<<<<

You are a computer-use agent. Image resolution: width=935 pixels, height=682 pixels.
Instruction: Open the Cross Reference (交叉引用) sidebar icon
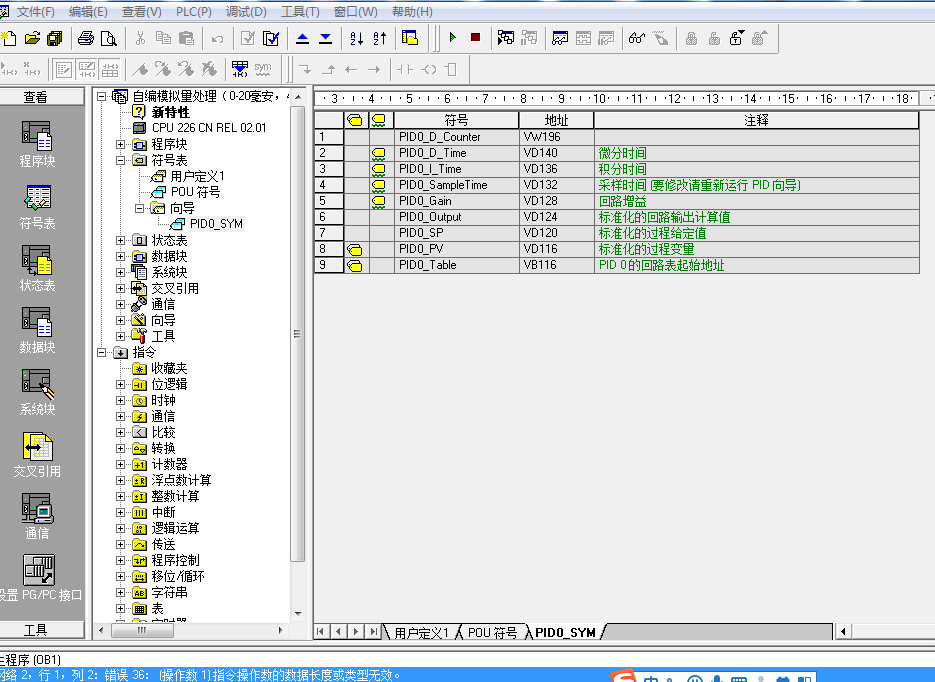click(x=37, y=452)
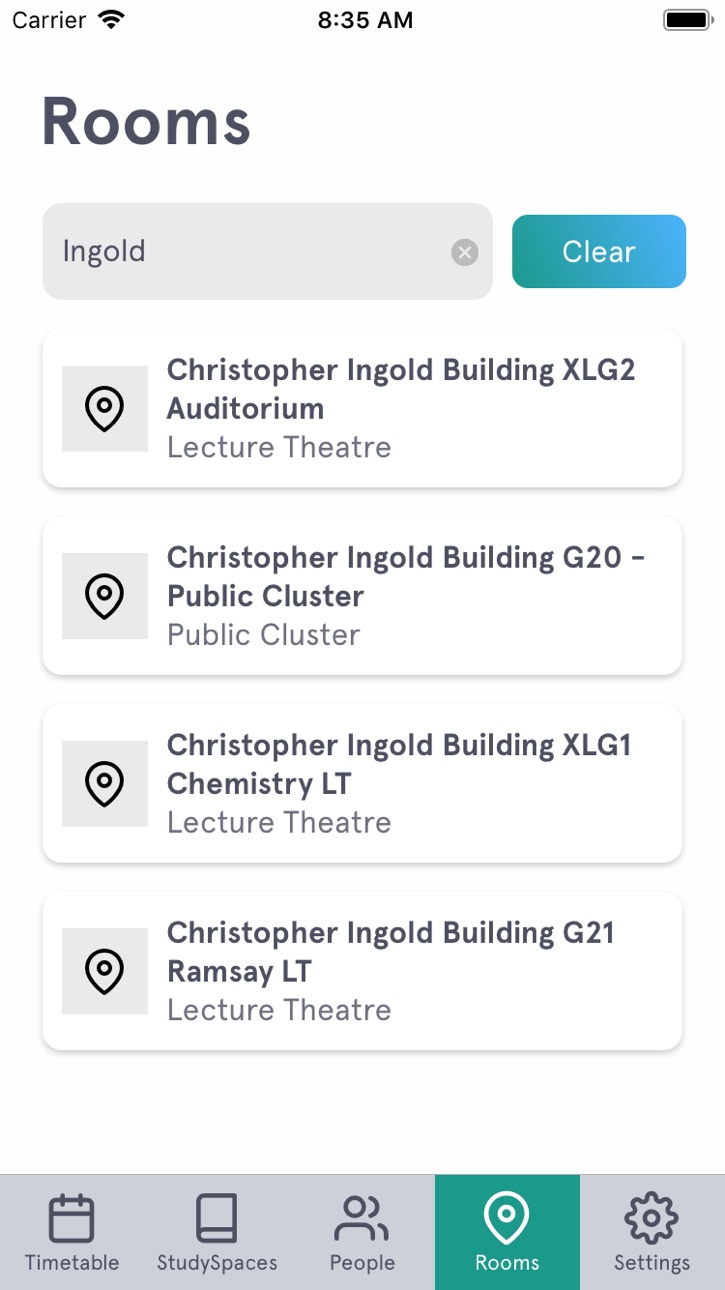Click the Clear button

(599, 251)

>>>>

INSTRUCTIONS TO FOLLOW: Switch every "sidebar" in the material to "panel" and reproduce the rest without any changes, omitting the pictures.

FINISHED ANSWER:
You are a computer-use agent. Image resolution: width=935 pixels, height=682 pixels.
Instruction: Open the Cross Reference (交叉引用) panel icon
click(x=37, y=452)
Click the Clear button

(599, 251)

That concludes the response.